EXTRACT PROVIDED:

===

The key for us is really emphasizing that communication, particularly with the data that patients who have had autoimmune toxicities from immunotherapy are often patients who actually, in terms of the anti-tumor effect, have a very good response, and for whom holding therapy or using immunosuppressive treatments to control side effects doesn’t seem to abrogate that anti-tumor effect. And so, we are trying to reassure patients, because there’s often a lot of fear. They don’t want doctors to stop their treatment, but we must really reinforce that “no, this is really a case where the dangerous thing is for us not to know about the side effects that you’re having.”

Jeffrey S. Weber, MD, PhD: Yes, there’s no question. We have the world’s expert on intralesional therapy here. So, Robert, have you routinely been using T-VEC, the injectable engineered herpesvirus, alone? Or do you think it should ultimately be used with a checkpoint inhibitor?

Robert H.I. Andtbacka, MD, CM: That’s a very good question, Jeff. So, I think that in patients with earlier disease—these are the patients with in-transit and lymph node metastases, such as the stage 3B and 3C patients—and also some patients with distant lymph node and cutaneous lesions, the stage 4 M1C, M1A patients. There, I think T-VEC by itself can actually be very effective, and we know that the response rate in those patients—the global overall response rate—is 52%. So, actually, it’s a very high response rate. Now, what we do not know is, in those patients specifically, what’s the response rate to the checkpoint inhibitor?

===

DATA TO EXAMINE:

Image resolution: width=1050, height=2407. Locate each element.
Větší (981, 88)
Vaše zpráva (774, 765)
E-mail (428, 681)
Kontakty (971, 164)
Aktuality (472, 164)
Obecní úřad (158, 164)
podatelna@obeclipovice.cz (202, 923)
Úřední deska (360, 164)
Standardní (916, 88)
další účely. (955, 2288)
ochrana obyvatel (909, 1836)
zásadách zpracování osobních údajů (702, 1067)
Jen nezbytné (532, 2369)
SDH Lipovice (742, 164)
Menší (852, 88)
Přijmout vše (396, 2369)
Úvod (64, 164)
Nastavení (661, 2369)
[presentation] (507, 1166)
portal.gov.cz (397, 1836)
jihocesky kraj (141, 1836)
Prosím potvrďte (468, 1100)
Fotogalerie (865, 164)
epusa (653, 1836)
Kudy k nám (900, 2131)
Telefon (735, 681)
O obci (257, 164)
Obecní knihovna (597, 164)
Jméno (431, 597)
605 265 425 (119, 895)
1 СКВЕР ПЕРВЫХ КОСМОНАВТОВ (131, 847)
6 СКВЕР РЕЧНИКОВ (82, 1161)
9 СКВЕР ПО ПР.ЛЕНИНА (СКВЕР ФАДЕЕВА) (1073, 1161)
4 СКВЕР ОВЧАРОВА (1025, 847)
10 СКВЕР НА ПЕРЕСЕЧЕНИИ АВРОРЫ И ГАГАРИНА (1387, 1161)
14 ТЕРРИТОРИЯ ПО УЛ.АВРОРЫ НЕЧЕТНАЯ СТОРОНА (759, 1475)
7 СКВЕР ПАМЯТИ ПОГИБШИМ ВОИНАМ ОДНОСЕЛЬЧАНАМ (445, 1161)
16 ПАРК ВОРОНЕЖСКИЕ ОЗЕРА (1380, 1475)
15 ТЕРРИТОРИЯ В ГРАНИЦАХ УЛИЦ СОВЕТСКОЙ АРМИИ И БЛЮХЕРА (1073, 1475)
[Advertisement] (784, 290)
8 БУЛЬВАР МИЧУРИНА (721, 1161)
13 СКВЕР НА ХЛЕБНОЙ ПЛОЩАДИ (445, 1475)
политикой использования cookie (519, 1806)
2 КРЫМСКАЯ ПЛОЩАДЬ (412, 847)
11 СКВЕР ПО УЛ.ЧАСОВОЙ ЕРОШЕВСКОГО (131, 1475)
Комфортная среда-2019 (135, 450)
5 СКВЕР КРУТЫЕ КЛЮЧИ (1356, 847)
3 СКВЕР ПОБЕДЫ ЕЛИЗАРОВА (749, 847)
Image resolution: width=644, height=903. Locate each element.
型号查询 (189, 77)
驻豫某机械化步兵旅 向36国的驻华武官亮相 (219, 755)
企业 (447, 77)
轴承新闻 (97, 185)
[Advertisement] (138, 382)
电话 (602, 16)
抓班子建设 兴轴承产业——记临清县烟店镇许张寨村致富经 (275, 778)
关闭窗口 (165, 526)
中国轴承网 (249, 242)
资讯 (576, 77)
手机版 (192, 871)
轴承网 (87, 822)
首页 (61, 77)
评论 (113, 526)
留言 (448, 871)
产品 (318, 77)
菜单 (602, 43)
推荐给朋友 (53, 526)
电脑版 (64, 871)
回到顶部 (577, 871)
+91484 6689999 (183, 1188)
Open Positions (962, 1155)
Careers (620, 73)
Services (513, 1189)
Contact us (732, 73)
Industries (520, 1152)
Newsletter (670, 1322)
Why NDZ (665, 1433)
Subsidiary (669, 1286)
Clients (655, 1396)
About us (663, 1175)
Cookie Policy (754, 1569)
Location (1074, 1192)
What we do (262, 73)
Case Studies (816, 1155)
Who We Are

===

WHAT YOU NEED TO DO:
a) In the immunotherapy discussion, set down the part that opens with the words containing "Robert H.I. Andtbacka, MD, CM: That’s" and closes with "the checkpoint inhibitor?", copying it character for character.
b) Resume the immunotherapy discussion, picking up right after its final sentence.

ANSWERS TO THIS EXERCISE:
a)
Robert H.I. Andtbacka, MD, CM: That’s a very good question, Jeff. So, I think that in patients with earlier disease—these are the patients with in-transit and lymph node metastases, such as the stage 3B and 3C patients—and also some patients with distant lymph node and cutaneous lesions, the stage 4 M1C, M1A patients. There, I think T-VEC by itself can actually be very effective, and we know that the response rate in those patients—the global overall response rate—is 52%. So, actually, it’s a very high response rate. Now, what we do not know is, in those patients specifically, what’s the response rate to the checkpoint inhibitor?

b)
For instance, the ipilimumab data we presented at ASCO yesterday were the results of the 264 study, which was ipilimumab alone versus T-VEC/ipilimumab in a phase II randomized clinical trial with patients with unresectable stage 3B, 3C, or 4 melanoma. Looking specifically at that patient population, these earlier patients with stage 3B, 3C, or 4 M1A melanoma, the response rate to ipilimumab in that patient population was 19%. So, I think it is clear that in this patient population, the injectable therapies seem to be more effective.

Now, we don’t usually use ipilimumab after first-line therapy for these patients. We use PD-1 inhibitors more often. But we also know from the data there that the response rate to PD-1 inhibitors in that patient population is on the order of about 27% to 35%. So, to answer your question, I think that in these patients with earlier disease—patients who have a limited amount of disease—using an intralesional therapy such as T-VEC is very appropriate, and we can get durable responses.

In addition, we have also presented data that show that in these patients who have not yet developed lung, liver, and other distant metastases—there are some patients who actually will have an increased time to developing those—the T-VEC seems to potentially prevent those patients from developing them. Having said that, though, in patients with more advanced disease—patients who have lung, liver, and other disease—I do think that these oncolytic immunotherapies should be used in combination. The 264 study also showed yesterday that in those patients, it definitely is more beneficial to use these in combination.

We also have ongoing studies looking at this specifically with PD-1 inhibitors. There’s a 265 study in which we are randomizing patients to receive intralesional T-VEC/pembrolizumab versus an intralesional placebo, which I think is very important, because the whole question is, what does that intralesional therapy really do? Can we just inject something into the lesion and get the same immune response? And we don’t know the answer to that. So, in that control arm, we have intralesional saline that we’re injecting with pembrolizumab. That study will also tell us—we hope definitively—if combining these 2 therapies, intralesional therapies and the PD-1 inhibitors, is more beneficial than pembrolizumab by itself.

Jeffrey S. Weber, MD, PhD: We’ll get back to T-VEC in just a little while, because you’re talking about it used upfront.